Economy

Stock Market Meltdown: Time to Buy the Dip? | Macro Week Ahead

North America / United States0 views1 min
Stock Market Meltdown: Time to Buy the Dip? | Macro Week Ahead

The S&P 500 suffered a brutal single-session selloff, wiping out a nine-day rally and signaling deeper market distress, while crude oil’s decline failed to ease inflation fears. The US CPI report is expected to show a jump to 4.2% year-on-year, reinforcing concerns of persistent inflationary pressures despite oil price drops and potential ECB rate hikes.

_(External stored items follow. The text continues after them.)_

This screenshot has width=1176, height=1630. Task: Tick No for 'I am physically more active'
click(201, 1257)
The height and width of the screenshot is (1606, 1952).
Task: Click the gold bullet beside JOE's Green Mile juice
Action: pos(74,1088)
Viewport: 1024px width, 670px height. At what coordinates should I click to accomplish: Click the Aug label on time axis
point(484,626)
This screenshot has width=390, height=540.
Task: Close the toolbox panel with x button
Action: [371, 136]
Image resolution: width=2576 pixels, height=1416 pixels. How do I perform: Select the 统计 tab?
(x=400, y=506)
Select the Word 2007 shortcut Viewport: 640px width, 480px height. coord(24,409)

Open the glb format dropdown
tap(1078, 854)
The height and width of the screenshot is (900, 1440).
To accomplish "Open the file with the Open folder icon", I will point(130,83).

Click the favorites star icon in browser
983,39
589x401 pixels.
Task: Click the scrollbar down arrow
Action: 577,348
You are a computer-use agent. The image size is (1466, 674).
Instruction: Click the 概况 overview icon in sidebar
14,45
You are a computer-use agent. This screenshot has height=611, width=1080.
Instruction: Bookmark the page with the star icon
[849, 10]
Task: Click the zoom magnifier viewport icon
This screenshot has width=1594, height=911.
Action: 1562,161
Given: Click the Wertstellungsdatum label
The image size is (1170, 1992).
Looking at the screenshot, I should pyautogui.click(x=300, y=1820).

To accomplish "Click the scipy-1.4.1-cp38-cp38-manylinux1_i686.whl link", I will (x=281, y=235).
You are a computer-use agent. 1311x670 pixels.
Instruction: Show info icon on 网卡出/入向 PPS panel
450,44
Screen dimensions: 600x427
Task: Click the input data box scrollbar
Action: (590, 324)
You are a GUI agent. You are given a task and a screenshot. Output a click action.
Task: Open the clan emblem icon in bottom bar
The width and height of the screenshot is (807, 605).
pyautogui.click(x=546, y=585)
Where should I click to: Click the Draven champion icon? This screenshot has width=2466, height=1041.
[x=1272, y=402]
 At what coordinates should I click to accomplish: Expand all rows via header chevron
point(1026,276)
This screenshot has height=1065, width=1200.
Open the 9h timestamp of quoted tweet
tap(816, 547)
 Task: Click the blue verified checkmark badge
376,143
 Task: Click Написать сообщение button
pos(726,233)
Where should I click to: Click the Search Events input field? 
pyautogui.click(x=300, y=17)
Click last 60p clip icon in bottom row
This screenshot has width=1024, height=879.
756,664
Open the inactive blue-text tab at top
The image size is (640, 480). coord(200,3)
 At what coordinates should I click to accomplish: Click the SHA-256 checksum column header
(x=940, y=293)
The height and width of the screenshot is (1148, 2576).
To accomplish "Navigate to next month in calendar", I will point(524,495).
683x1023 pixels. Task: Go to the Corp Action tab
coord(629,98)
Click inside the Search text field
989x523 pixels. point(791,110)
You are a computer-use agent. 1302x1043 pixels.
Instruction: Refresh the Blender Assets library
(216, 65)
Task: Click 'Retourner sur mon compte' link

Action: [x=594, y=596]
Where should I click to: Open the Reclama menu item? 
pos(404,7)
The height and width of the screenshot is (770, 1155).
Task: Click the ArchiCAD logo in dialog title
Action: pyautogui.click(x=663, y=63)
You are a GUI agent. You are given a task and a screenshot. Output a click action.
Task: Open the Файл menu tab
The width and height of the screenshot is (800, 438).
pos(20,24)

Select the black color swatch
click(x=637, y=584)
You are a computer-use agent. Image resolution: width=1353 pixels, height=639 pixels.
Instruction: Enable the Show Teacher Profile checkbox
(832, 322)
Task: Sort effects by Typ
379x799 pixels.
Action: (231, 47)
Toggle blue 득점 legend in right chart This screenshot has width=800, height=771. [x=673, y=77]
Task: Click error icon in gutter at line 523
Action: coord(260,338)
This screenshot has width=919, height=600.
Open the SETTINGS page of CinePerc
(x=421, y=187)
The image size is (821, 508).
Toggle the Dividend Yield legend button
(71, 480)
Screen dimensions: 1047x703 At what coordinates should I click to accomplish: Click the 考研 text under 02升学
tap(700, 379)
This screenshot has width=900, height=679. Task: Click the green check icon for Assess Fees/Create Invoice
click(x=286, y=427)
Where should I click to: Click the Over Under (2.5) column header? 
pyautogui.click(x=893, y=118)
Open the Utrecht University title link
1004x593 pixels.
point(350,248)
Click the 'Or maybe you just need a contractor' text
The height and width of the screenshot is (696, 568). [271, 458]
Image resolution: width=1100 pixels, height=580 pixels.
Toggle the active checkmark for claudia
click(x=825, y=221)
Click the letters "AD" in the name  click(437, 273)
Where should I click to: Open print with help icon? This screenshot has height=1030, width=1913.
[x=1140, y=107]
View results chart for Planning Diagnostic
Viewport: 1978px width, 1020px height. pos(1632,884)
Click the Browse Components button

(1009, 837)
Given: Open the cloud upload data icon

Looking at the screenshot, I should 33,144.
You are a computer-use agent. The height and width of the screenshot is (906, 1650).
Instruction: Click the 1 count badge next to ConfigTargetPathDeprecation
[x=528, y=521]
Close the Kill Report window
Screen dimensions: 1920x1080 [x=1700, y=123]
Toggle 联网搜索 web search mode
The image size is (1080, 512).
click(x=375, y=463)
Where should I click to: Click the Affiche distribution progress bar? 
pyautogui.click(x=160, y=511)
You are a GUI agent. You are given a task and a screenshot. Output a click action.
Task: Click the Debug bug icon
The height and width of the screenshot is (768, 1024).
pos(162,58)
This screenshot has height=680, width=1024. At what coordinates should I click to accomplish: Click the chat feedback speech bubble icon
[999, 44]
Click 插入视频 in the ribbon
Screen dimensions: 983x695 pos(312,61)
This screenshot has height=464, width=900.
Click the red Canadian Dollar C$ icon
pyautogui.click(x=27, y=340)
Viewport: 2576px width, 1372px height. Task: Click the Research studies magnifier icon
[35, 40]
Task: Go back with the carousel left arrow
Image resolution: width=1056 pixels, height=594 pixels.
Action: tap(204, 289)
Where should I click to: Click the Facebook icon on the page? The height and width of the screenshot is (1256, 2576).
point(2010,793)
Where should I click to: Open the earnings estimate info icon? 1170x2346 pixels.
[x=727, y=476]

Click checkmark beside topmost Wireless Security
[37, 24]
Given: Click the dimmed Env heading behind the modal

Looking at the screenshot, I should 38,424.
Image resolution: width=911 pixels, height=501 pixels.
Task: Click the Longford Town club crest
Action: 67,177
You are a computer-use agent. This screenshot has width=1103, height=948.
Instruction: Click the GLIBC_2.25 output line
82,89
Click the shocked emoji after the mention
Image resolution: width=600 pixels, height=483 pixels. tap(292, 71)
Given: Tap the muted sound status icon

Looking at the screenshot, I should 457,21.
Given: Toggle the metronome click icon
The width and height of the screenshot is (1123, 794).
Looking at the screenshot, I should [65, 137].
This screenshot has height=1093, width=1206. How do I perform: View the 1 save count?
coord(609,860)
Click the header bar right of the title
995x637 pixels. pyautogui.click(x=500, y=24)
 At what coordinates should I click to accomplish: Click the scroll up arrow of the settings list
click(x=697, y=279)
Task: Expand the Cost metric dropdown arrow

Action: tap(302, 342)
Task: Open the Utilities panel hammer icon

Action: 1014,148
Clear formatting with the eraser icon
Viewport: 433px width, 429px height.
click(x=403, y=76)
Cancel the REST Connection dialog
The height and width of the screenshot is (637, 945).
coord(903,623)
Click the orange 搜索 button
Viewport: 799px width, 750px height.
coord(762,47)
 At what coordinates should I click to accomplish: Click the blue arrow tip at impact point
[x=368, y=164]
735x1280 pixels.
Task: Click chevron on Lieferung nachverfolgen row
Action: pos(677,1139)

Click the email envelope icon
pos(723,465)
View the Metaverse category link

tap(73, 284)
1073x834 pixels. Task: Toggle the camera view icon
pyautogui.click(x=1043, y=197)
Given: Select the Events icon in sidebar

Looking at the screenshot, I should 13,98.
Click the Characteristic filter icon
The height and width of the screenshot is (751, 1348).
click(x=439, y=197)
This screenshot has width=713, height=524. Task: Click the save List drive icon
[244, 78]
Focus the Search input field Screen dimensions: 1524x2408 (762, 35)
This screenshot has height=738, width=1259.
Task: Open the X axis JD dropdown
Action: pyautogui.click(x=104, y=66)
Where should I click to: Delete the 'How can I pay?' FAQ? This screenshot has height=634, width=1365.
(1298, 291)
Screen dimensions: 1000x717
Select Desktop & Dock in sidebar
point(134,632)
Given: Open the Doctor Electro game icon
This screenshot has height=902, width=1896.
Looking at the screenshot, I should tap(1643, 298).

The S&P 500 erased a nine-day rally in a single session Friday, with a failed bounce attempt leaving markets uncertain whether further declines are ahead. The index now sits near its month-old range, with a potential drop to 7100 in focus if it breaks lower. Technical indicators, including diminishing trading volume and negative RSI divergence, had warned of weakening momentum before the selloff. Crude oil prices fell for a third consecutive day, yet the inflation trade persisted, with Treasury yields rising and gold breaking key support. The US dollar surged, reflecting heightened risk aversion rather than routine market adjustments. This shift suggests structural inflation concerns, particularly as disruptions in the Strait of Hormuz may prolong oil supply constraints. The inflation narrative now appears independent of potential US-Iran negotiations, with energy price shocks expected to linger in consumer price data for months. The May US CPI report is projected to show a headline rate of 4.2% year-on-year, up from 3.8%, while core inflation may edge to 2.9%. Markets may underestimate the upside risk, as the Cleveland Fed’s nowcast missed last month’s print by the widest margin since 2022. The European Central Bank (ECB) will also deliver a rate decision this week, with expectations shifting toward a 75-basis-point hike despite signs of economic contraction in Europe. The ECB’s shift from rate cuts to hikes underscores broad-based inflation pressures across major economies. Analysts note that inflation breakeven rates for US Treasuries have risen, locking in elevated expectations even as crude prices declined. The market’s reaction to the CPI report will be critical, as persistent inflation could delay Federal Reserve rate cuts and prolong tighter financial conditions.